Neuroscience Institute, Lithuanian University of Health Sciences, Medical Academy, Eiveniu St. 2, LT-50161 Kaunas, Lithuania.
Medical Academy, Lithuanian University of Health Sciences, A. Mickeviciaus St. 9, LT-44307 Kaunas, Lithuania.
Cells. 2022 Mar 15;11(6):996. doi: 10.3390/cells11060996.

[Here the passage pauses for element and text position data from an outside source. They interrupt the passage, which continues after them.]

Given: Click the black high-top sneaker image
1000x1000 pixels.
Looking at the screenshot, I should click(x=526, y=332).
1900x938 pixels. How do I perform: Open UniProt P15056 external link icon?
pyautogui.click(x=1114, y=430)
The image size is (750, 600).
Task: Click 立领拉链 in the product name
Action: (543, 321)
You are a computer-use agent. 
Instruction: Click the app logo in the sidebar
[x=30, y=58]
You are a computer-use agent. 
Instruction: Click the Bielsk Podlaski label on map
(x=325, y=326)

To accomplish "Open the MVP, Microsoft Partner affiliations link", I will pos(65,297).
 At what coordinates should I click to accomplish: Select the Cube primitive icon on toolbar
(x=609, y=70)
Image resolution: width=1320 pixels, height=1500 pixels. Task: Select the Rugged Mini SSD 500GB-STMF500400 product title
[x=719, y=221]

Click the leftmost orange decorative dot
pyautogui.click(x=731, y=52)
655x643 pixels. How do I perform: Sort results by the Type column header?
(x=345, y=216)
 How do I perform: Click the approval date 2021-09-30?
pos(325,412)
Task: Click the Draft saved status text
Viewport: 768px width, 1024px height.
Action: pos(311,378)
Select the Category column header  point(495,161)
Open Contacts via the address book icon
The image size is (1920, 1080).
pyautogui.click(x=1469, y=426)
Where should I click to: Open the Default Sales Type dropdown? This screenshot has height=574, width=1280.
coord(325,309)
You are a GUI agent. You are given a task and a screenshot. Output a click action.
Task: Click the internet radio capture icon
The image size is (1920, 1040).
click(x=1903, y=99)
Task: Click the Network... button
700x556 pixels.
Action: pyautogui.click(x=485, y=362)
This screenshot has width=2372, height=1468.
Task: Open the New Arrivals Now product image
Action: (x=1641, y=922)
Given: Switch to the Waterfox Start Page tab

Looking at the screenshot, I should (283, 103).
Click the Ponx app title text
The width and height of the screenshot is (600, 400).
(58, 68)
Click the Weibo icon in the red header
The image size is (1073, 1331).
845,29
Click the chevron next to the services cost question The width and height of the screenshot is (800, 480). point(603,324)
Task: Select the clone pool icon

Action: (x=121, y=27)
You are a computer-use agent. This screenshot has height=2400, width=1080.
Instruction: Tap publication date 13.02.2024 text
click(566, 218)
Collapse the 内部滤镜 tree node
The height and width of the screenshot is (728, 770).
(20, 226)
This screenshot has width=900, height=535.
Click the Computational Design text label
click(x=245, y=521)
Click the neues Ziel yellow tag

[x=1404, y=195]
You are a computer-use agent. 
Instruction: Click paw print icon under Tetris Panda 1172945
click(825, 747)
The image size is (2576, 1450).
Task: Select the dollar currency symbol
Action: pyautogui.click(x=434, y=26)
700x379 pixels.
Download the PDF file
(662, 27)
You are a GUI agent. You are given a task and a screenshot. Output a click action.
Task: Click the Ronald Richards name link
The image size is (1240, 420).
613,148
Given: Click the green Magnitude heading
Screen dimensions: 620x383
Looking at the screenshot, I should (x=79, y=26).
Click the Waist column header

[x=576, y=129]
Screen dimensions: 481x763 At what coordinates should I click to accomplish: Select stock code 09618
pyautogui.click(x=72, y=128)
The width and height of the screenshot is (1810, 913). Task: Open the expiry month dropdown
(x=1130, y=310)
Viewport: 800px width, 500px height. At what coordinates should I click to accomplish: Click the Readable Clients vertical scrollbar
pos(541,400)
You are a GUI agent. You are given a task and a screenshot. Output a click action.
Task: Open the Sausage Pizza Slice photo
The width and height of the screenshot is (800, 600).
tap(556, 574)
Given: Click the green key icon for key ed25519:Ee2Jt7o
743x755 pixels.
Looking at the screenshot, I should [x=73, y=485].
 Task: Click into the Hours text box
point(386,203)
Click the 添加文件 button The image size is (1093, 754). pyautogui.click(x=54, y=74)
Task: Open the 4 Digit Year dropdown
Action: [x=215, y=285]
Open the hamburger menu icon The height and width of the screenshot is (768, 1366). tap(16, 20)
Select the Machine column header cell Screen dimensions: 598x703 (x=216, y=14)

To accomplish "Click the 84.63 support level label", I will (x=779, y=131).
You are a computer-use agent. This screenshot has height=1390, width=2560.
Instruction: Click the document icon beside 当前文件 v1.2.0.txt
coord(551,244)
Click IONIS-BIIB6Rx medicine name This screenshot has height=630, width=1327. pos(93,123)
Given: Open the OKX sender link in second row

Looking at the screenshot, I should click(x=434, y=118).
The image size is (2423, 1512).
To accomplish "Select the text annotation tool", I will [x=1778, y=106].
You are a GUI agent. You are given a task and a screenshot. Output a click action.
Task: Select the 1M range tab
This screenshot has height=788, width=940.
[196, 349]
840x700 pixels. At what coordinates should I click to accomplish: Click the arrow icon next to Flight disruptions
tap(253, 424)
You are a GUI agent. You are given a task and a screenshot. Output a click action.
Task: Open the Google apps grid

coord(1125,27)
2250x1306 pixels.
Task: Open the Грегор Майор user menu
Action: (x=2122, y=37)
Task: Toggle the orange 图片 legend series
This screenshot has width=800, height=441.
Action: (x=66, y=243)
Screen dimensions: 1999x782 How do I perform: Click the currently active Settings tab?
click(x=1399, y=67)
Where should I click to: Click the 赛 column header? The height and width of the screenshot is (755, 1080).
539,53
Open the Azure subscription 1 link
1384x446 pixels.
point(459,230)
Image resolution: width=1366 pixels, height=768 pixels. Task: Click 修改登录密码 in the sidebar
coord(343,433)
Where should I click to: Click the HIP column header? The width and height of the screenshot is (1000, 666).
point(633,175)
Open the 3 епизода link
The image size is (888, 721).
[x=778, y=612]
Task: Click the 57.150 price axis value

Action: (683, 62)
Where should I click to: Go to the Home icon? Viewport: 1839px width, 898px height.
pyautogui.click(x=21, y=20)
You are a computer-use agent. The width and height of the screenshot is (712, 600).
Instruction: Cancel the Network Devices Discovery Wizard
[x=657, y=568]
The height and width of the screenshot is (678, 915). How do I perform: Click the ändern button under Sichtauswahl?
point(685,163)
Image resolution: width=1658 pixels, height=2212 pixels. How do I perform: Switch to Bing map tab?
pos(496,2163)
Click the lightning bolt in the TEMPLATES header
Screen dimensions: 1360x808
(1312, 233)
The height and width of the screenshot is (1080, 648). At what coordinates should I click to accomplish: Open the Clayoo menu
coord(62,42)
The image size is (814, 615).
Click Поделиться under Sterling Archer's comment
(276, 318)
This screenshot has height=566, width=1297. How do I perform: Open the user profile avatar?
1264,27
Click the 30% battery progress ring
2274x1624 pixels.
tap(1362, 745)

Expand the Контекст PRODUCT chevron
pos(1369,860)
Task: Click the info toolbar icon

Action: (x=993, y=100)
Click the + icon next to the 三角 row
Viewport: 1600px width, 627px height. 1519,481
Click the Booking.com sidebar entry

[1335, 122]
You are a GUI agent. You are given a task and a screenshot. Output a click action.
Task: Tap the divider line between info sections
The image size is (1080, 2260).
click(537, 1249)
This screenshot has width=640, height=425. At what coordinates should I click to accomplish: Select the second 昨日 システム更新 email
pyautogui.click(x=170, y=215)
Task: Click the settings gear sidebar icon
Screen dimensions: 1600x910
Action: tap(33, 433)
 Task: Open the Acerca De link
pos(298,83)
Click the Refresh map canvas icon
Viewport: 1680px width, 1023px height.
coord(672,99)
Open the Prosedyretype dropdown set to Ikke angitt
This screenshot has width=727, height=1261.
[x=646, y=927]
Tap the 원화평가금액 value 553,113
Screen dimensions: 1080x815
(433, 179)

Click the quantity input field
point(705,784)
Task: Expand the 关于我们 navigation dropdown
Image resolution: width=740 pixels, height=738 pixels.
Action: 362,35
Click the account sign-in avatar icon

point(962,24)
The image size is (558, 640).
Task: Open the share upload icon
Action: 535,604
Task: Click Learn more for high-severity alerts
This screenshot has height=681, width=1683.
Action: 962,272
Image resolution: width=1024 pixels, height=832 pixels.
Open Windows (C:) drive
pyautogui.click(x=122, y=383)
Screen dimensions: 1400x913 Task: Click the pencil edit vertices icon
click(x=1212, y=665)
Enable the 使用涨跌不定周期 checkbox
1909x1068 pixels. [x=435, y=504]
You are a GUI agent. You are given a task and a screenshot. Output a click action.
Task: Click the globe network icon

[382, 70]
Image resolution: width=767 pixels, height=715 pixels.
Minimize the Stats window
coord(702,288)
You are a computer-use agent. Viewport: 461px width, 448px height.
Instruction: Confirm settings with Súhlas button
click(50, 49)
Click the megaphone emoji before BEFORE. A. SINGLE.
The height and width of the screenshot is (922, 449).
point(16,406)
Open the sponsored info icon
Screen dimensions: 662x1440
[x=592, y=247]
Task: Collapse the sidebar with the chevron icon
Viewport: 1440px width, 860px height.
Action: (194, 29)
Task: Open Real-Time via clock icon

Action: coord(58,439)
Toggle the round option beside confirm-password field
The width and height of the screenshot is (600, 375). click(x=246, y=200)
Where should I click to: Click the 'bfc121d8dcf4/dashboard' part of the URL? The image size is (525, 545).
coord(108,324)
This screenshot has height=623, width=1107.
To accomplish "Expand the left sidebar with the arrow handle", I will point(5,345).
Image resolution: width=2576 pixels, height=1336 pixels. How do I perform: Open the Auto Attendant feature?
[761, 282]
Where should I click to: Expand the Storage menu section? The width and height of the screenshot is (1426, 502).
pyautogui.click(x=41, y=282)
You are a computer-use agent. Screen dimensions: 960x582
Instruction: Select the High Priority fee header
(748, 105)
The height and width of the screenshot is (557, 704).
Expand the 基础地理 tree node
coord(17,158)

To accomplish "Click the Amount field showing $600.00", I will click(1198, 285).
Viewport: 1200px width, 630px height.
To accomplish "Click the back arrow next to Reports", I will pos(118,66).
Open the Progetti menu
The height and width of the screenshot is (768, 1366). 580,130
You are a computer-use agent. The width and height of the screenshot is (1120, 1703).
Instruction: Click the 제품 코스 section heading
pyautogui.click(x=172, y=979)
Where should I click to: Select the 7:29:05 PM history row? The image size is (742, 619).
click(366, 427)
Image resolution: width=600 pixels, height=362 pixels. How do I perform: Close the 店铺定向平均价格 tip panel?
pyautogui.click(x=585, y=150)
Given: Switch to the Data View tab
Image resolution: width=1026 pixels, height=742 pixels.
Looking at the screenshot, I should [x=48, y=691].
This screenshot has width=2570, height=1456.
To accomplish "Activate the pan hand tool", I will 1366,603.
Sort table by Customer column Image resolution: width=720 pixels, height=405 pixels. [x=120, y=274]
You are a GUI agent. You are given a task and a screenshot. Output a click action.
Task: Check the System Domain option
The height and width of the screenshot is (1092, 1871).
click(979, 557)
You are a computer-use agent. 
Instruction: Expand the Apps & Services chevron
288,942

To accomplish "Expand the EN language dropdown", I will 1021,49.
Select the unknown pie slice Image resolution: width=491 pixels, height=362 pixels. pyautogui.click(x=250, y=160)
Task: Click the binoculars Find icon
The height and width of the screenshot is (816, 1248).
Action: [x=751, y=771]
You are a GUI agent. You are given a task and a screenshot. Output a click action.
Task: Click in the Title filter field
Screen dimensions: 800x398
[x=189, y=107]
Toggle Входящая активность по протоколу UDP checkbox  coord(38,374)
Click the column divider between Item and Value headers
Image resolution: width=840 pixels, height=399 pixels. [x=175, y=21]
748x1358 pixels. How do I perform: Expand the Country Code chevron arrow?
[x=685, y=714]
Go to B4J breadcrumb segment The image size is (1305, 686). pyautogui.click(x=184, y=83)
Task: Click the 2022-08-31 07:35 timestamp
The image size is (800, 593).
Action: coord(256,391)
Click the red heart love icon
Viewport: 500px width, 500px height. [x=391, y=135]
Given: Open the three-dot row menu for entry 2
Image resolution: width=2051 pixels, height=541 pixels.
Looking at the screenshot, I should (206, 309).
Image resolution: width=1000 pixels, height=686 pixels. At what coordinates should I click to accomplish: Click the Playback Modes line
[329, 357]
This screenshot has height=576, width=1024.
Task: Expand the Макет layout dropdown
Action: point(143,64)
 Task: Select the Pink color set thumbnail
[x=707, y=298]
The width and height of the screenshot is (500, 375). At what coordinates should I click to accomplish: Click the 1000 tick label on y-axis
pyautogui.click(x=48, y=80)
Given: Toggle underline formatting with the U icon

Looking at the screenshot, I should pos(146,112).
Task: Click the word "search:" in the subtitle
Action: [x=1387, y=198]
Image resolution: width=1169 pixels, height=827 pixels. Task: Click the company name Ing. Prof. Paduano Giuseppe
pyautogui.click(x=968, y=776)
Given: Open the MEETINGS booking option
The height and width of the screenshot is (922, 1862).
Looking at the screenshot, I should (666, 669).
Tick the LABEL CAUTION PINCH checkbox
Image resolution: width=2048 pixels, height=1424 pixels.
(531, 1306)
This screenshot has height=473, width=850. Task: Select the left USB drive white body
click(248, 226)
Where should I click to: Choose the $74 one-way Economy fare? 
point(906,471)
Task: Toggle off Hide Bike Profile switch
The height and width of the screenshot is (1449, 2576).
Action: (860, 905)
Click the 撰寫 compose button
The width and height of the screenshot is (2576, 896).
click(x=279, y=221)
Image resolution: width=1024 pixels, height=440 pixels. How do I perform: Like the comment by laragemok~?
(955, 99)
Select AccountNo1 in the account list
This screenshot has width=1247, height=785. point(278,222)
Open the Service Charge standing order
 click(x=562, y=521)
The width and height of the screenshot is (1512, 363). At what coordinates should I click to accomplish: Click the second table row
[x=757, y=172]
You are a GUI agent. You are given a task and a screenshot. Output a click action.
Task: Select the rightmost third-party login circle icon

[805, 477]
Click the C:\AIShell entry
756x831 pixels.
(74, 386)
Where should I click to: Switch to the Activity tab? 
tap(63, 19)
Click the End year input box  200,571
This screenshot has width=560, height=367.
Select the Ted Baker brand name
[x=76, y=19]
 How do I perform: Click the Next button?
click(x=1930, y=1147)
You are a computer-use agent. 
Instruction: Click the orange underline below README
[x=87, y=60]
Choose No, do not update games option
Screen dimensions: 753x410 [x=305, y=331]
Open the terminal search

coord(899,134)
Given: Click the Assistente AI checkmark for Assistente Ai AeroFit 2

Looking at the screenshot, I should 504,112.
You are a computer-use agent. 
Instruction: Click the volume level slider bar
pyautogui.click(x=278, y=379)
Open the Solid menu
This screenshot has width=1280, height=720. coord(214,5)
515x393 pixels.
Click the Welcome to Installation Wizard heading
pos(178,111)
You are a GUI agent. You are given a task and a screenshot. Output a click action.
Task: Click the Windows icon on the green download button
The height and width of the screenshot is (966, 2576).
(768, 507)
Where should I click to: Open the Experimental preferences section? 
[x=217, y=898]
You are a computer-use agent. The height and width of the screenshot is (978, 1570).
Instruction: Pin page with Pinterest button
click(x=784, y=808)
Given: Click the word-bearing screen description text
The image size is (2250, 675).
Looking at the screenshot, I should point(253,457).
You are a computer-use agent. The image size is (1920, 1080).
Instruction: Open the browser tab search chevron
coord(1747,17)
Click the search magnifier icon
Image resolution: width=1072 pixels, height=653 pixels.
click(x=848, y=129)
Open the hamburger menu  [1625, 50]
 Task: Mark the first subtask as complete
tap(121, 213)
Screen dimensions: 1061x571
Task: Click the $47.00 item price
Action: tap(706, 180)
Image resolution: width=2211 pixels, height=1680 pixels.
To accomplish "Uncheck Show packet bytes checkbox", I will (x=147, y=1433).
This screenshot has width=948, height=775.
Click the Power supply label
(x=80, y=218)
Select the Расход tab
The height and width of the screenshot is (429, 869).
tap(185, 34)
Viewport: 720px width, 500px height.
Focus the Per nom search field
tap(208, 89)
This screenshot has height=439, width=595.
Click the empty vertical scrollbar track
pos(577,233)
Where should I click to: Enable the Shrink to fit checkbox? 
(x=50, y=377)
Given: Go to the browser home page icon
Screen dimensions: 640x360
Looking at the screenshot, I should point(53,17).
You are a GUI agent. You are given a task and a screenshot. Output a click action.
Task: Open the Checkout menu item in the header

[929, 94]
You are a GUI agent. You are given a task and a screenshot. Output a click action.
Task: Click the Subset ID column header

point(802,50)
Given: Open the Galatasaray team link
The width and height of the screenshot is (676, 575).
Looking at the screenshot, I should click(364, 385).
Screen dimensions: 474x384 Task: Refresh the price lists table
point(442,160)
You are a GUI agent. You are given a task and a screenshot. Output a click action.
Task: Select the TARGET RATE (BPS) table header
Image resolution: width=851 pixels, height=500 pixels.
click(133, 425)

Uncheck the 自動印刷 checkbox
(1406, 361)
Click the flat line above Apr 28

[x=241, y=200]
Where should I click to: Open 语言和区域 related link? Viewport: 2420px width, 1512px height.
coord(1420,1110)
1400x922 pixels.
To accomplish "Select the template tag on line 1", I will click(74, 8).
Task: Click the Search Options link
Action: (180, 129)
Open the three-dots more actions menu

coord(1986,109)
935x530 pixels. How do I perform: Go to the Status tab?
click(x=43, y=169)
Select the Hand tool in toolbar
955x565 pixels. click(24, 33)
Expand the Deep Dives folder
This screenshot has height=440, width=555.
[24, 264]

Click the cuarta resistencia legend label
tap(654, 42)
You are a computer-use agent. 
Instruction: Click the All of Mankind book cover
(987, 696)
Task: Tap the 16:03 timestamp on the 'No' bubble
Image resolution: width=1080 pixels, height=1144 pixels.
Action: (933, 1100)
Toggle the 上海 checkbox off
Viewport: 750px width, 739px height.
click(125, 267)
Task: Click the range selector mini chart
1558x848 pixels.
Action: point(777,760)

Our study aimed to reveal the associations between SNPs (rs1570360, rs699947, rs3025033, and rs2146323), their haplotypes, VEGF-A and VEGF-R2 serum concentrations, and early and exudative AMD. A total of 339 subjects with early AMD and 419 with exudative AMD groups, and 374 healthy subjects, were genotyped for four SNPs (rs1570360, rs699947, rs3025033, and rs2146323). VEGF-A and VEGFR-2 serum concentrations were measured in exudative AMD and controls. The results revealed that rs3025033 G allele was significantly associated with lower odds of exudative AMD under the dominant model (OR = 0.67; 95% CI: 0.49-0.80; = 0.0088) and additive (OR = 0.7; 95% CI: 0.54-0.90; = 0.0058) models after Bonferroni correction. In the female group, rs3025033 AG genotype was associated with exudative AMD under the codominant model (OR = 0.57; 95% CI: 0.37-0.87; = 0.009) and G allele under the dominant (OR = 0.55; 95% CI: 0.37-0.82; = 0.0032) and additive models (OR = 0.60; 95% CI: 0.42-0.84; = 0.0028). Haplotype analysis revealed that individuals carrying rs1570360, rs699947, rs3025033, and rs2146323 haplotype A-A-G-A had decreased risk of exudative AMD (OR = 0.46, 95% CI: 0.23-0.90; = 0.023). The VEGF-A and VEGF-R2 serum concentrations did not differ between study groups; we found that patients with exudative AMD carrying at least one C allele at rs699947 have statistically significantly higher VEGF-A serum concentrations compared to AA genotype carriers (485.95 (945.93) vs. 194.97 (-), respectively, = 0.046). In conclusion, we found that rs3025033 and haplotype rs1570360A-rs699947A-rs3025033G- rs2146323A play a protective role for exudative AMD in the Caucasian population. Furthermore, rs699947 is associated with elevated VEGF-A serum concentrations in exudative AMD.
我们的研究旨在揭示 SNP(rs1570360、rs699947、rs3025033 和 rs2146323)及其单倍型、VEGF-A 和 VEGF-R2 血清浓度与早期和渗出性 AMD 之间的关联。共有 339 名早期 AMD 患者和 419 名渗出性 AMD 患者以及 374 名健康对照者接受了四个 SNP(rs1570360、rs699947、rs3025033 和 rs2146323)的基因分型。在渗出性 AMD 和对照组中测量了 VEGF-A 和 VEGFR-2 血清浓度。结果表明,在 Bonferroni 校正后,rs3025033 G 等位基因在显性模型(OR = 0.67;95%CI:0.49-0.80; = 0.0088)和加性模型(OR = 0.7;95%CI:0.54-0.90; = 0.0058)下与渗出性 AMD 的较低发病风险显著相关。在女性组中,rs3025033 AG 基因型在共显性模型(OR = 0.57;95%CI:0.37-0.87; = 0.009)和显性模型(OR = 0.55;95%CI:0.37-0.82; = 0.0032)和加性模型(OR = 0.60;95%CI:0.42-0.84; = 0.0028)下与渗出性 AMD 相关。单体型分析表明,携带 rs1570360、rs699947、rs3025033 和 rs2146323 单体型 A-A-G-A 的个体发生渗出性 AMD 的风险降低(OR = 0.46,95%CI:0.23-0.90; = 0.023)。VEGF-A 和 VEGF-R2 血清浓度在研究组之间没有差异;我们发现,携带 rs699947 至少一个 C 等位基因的渗出性 AMD 患者的 VEGF-A 血清浓度明显高于 AA 基因型携带者(分别为 485.95(945.93)和 194.97(-), = 0.046)。总之,我们发现 rs3025033 和单体型 rs1570360A-rs699947A-rs3025033G- rs2146323A 在高加索人群中对渗出性 AMD 具有保护作用。此外,rs699947 与渗出性 AMD 中 VEGF-A 血清浓度升高相关。